All throughout my childhood and youth Rabindranath Tagore, the Nobel laureate, held a revered place in my life, especially his Rabindra Sangeet. Now that I am retired I have a lot of time to listen, study, understand and appreciate Rabindra Sangeet. And write about it. No more Bengali exams. But I wish to spell correctly. So I turn to my female cousin who lives in Japan. First cousins grow up like brothers and sisters in India.
My sister in Japan, Arati, a homemaker, had been a teacher for a long time. We use technology to text messages in Bengali. My Bengali is getting better in leaps and bounds. She is also a beautiful singer of Rabindra Sangeet. We both have the exact same favorite Rabindra Sangeet. She always sings it masterfully and evokes the right emotions and sentiments. The song is “গোধুলিগগনে মেঘে ঠেকেছিল তারা”, “godhuligogone meghe dhekechhilo tara.” No rules of spelling for her.
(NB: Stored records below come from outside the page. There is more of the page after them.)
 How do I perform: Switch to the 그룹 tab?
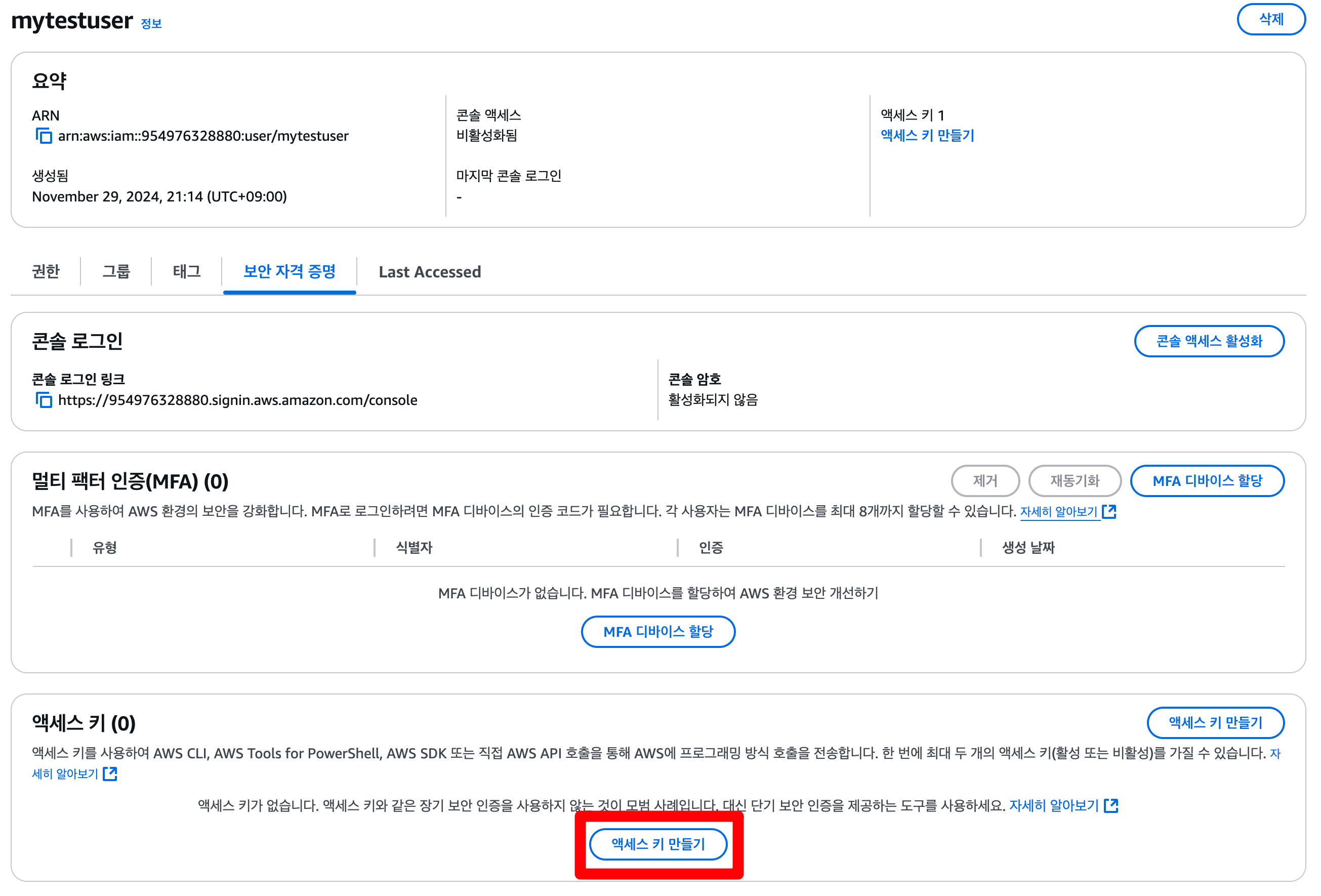116,272
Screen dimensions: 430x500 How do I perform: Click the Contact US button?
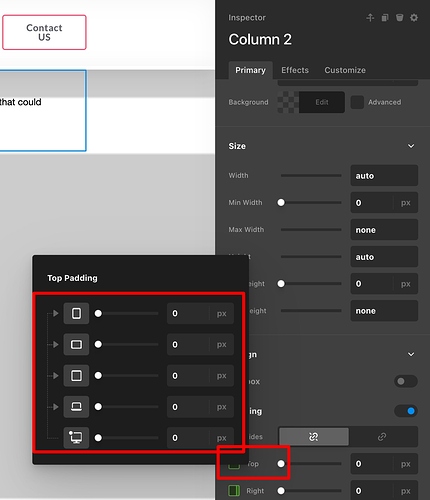tap(44, 32)
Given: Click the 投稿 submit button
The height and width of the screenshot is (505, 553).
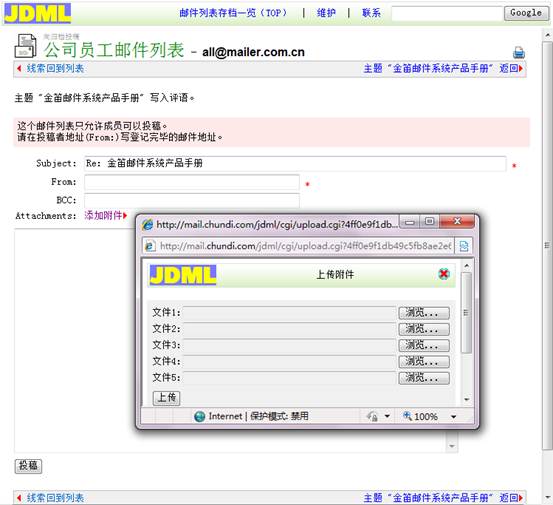Looking at the screenshot, I should (28, 466).
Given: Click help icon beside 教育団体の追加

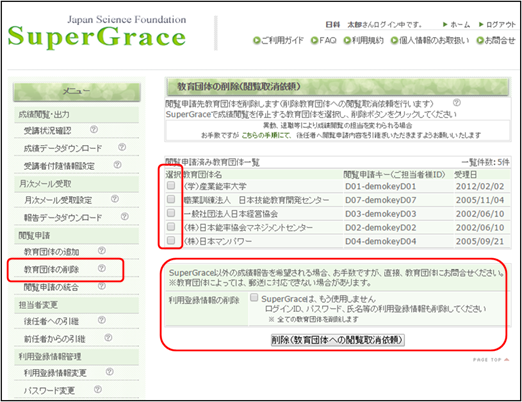Looking at the screenshot, I should point(102,251).
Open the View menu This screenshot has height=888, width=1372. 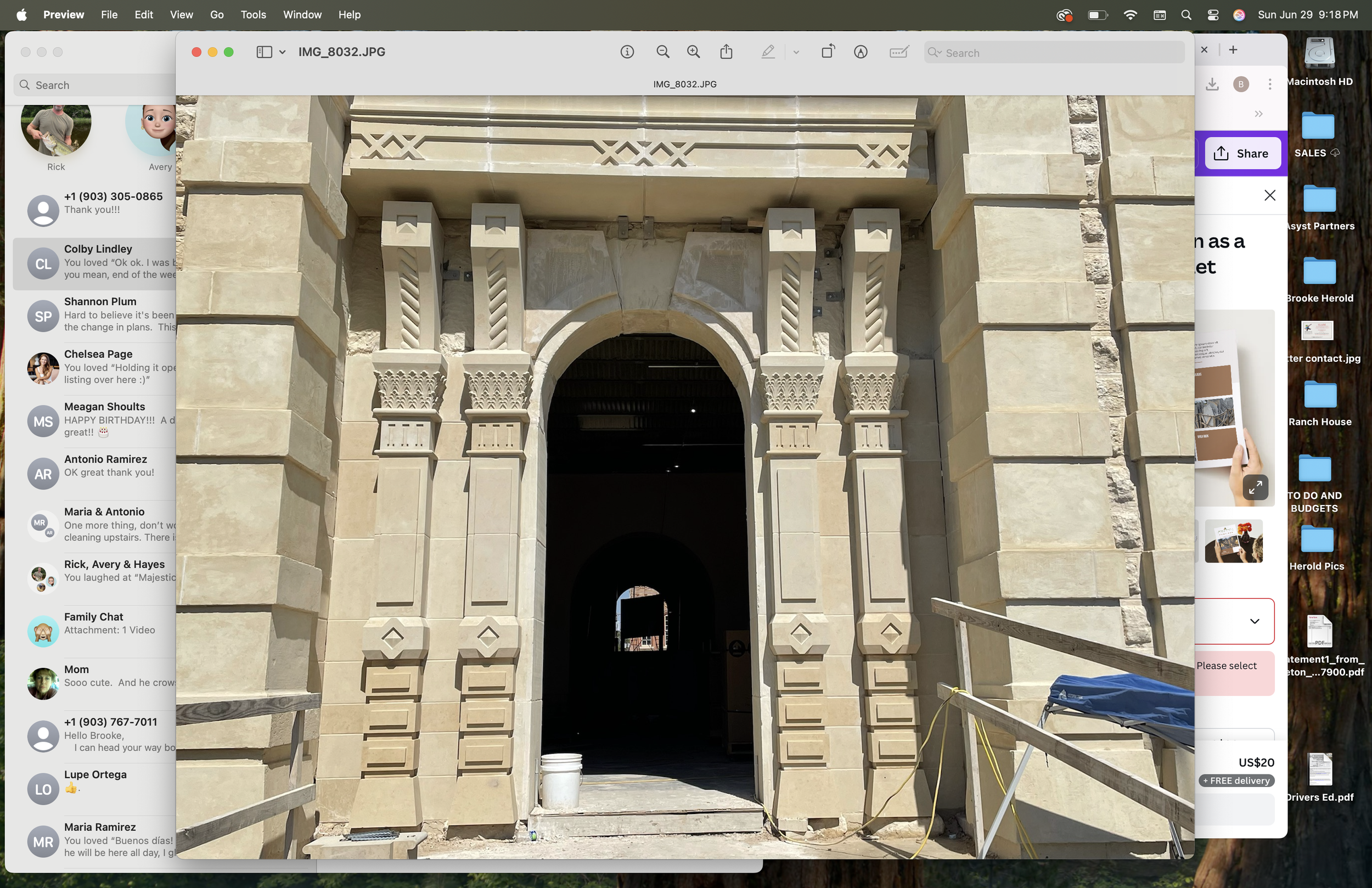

Like a great teacher she plods at it every day, sending text messages back and forth several times a day, till I have it right. Recently she taught me how to write the “Bhagavad Gita Pranam Mantra” in Bengali; a prayer you recite after reading from the Bhagavad Gita. First I sent a picture of it written in Sanskrit. Then she sent it back to me written in Bengali.
Japan and the US are at two ends of the world. I like to take Rabindranath with me on my morning walks. Arati, who I address as“Fuldi”, and I video chat and sing and recite the same verses. We observe my garden bloom everyday; I by morning, she by night. Arati says she can smell the roses too. I believe she does it all from “A Sister’s Pride!”